Más allá de algunas situaciones coyunturales de corto plazo, como la disminución del precio del cobre debido a una posible desaceleración de la economía en varios países y los efectos que pueda tener el fortalecimiento del dólar por el aumento del interés bancario en EE.UU., en el mediano y largo plazo es claro que habrá un aumento importante en la demanda de cobre y otros minerales.
Este aumento se debe a la apuesta hecha en casi todo el mundo por la electrificación como una forma de combatir el calentamiento global, lo que se traduce en que un número importante de países ya se decidió por la electromovilidad. Tanto es así que, alrededor del año 2040, prácticamente se dejarían de producir automóviles convencionales.
Un vehículo eléctrico requiere 4 veces más cobre que un automóvil convencional, cifra que aumenta si se trata de buses o camiones. En el mismo contexto, y con el mismo propósito, en el mundo de la generación eléctrica, se está privilegiando el uso de energías más limpias, en particular solar y eólica.

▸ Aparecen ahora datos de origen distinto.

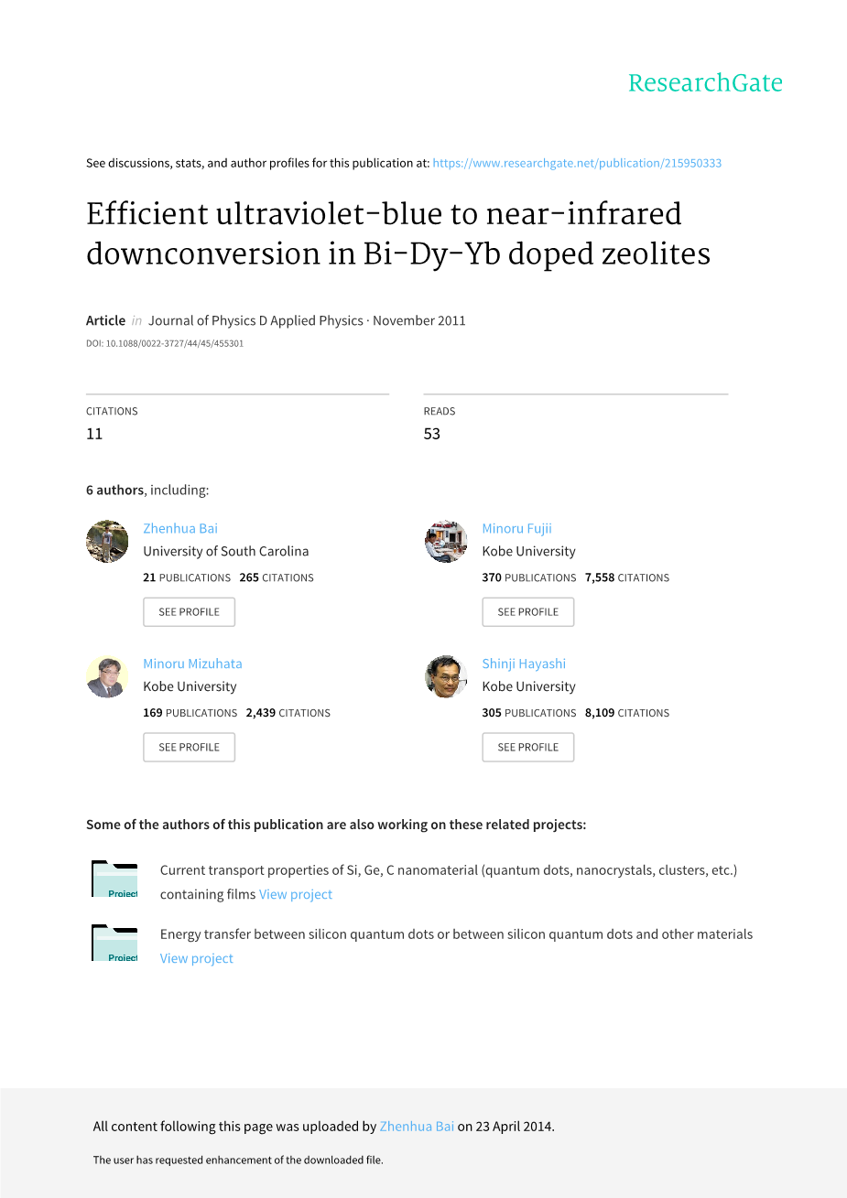Open Shinji Hayashi author name link
This screenshot has width=847, height=1198.
click(x=524, y=664)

También en este caso, una planta no convencional requiere una cantidad importante de cobre y otros minerales, por lo que también se prevé en este rubro un aumento en la demanda. Otra arista de este fenómeno se puede observar en la creciente electrificación en la construcción de las viviendas. La idea es eliminar el uso de gas en las cocinas y el cálifont de agua sanitaria, reemplazándolas por equipos eléctricos. También se intenta instrumentalizar las viviendas, logrando la automatización de su operación y con ello una mejor regulación de la temperatura y del ambiente, como también un uso más eficiente y barato de la energía. Todo ello requiere más cobre.
Ante ese escenario, según la Sociedad Nacional de Minería (SONAMI), ya para el 2027 se prevé un aumento en la demanda por cobre de alrededor de 1 millón de toneladas, cifra que, de acuerdo a otros analistas, aumentaría a cerca de 12 millones de toneladas entre los años 2040 al 2050.

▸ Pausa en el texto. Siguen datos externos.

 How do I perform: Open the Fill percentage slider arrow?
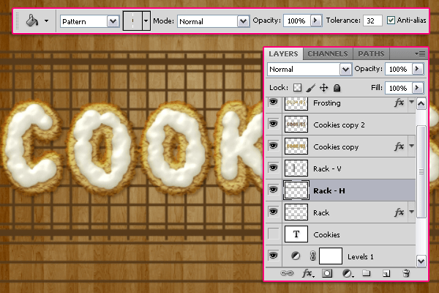(x=417, y=88)
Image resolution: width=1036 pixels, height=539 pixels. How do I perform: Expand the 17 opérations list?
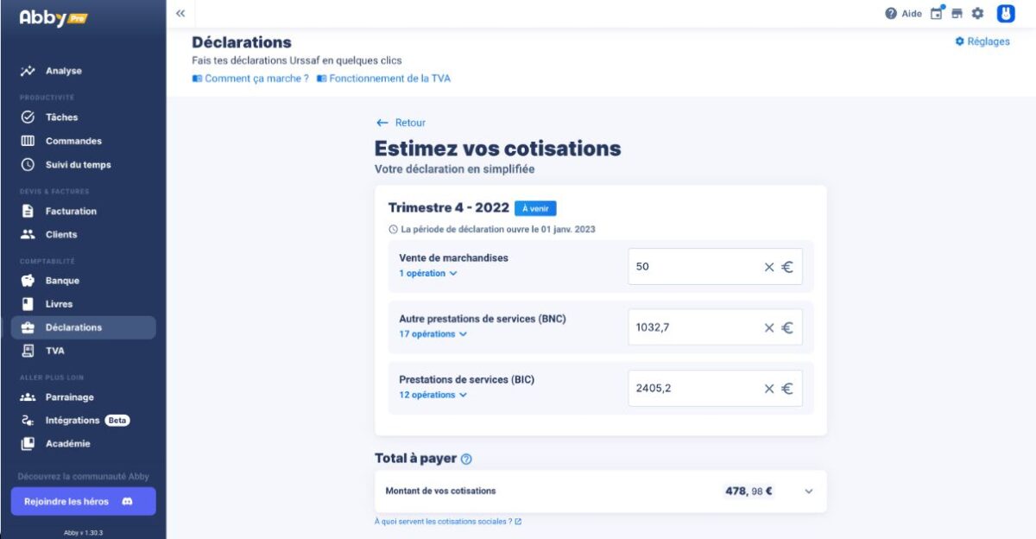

Estas son cifras importantes si se recuerda que la producción mundial actual de cobre bordea los 20 millones de toneladas anuales. En este contexto, Chile, que es el productor de cobre más importante del mundo (con el 27% de la producción mundial) y que tiene también las mayores reservas del mundo (cerca del 23% del total mundial), tiene una excelente oportunidad para hacerse cargo del desafío de esa nueva demanda.
Pero, para lograr el aumento de la producción, se requiere incentivar la inversión en nuevos yacimientos mineros, los llamados “Greenfield”, y también mejorar la eficiencia y productividad de los existentes, los llamados proyectos “Brownfield”. En el primer caso, dado que se trata de inversiones de gran magnitud, algo que el Estado por sí solo no está en condiciones de realizar, hay que buscar mecanismos que incentiven la inversión propiciando alguna figura pública-privada que permita velar por los intereses de todos.

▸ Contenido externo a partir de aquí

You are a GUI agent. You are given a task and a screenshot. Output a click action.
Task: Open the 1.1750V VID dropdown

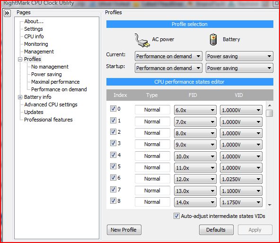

También, dado que un nuevo proyecto minero tarda más o menos 8 a 10 años en ponerse en marcha, algo que puede ser un poco largo si se recuerda que el aumento en la demanda del cobre se visualiza ya en el corto y mediano plazo, hay que simplificar la permisología para acortar estos tiempos.
No debe entenderse que debemos relajar el nivel de exigencias ambientales o aquellas relativas con la participación de la comunidad. Se trata de simplificar los trámites, no cambiar las leyes. En el caso de los proyectos Brownfield, la idea es aumentar la productividad de los yacimientos, algo que se puede lograr pensando en la digitalización de los procesos y en la automatización y autonomía operacional.
Sabemos que el negocio del cobre es cíclico, pues hemos tenido superciclos antes, que no fueron tan bien capitalizados en su momento por nuestro país. Es por ello que ahora, ante esta nueva oportunidad, debemos hacer las cosas bien y ponernos desde ya a trabajar. No sea que, por demorarnos demasiado, lleguemos tarde y sean otros países los que lleguen primero a captar esta nueva demanda.